* EXERCISE DETAILS:
Scan the records for the word "agent". Copy each line that includes it.

--- EXTRACTED ENTRIES Enclosed Below ---

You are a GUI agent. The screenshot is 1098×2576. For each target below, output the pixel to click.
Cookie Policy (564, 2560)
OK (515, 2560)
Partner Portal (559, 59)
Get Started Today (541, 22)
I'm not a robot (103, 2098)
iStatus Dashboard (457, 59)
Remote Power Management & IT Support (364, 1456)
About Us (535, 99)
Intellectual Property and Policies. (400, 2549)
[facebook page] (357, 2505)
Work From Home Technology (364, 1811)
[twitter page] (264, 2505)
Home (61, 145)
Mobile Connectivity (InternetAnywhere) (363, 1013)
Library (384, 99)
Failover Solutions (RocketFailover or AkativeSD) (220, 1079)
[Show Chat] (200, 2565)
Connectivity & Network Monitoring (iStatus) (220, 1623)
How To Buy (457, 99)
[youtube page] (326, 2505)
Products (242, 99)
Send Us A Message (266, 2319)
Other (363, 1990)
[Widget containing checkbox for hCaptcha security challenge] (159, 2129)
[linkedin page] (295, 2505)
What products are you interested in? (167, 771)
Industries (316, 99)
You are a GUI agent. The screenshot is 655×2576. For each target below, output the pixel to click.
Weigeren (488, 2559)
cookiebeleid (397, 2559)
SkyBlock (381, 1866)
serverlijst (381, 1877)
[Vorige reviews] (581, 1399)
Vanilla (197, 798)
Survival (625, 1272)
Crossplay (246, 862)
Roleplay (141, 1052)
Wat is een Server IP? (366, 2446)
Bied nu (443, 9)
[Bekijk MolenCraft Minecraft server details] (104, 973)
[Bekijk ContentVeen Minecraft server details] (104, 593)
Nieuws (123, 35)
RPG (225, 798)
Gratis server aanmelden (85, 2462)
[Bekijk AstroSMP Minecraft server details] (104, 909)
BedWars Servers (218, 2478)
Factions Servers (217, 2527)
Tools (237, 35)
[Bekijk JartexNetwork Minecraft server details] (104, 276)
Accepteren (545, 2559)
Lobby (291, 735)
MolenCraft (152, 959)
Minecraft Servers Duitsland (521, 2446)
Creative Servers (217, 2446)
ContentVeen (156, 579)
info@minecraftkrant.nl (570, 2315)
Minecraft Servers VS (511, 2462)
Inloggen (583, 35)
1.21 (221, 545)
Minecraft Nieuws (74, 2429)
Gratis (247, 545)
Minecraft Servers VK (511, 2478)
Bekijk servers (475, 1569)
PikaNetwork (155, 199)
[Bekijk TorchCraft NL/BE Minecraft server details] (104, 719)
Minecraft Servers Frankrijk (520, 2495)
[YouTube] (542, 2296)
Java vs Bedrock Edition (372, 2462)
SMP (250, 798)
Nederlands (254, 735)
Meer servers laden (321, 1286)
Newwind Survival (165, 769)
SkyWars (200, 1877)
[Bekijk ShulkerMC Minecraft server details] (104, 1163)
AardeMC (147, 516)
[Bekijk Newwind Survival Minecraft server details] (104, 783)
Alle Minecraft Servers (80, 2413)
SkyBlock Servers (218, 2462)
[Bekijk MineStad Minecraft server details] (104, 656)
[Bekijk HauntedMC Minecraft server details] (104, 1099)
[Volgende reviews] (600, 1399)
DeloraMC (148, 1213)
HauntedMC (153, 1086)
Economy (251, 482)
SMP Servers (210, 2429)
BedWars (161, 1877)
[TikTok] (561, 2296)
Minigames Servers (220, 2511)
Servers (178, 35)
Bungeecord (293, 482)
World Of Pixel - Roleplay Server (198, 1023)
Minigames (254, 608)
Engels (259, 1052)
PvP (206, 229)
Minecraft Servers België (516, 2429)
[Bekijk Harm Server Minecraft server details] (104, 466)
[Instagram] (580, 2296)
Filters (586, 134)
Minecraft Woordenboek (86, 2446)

--- End of Enclosed EXTRACTED ENTRIES ---

* WRITTEN ANSWER:
You are a GUI agent. The screenshot is 1098×2576. For each target below, output the pixel to click.
You are a GUI agent. The screenshot is 655×2576. For each target below, output the pixel to click.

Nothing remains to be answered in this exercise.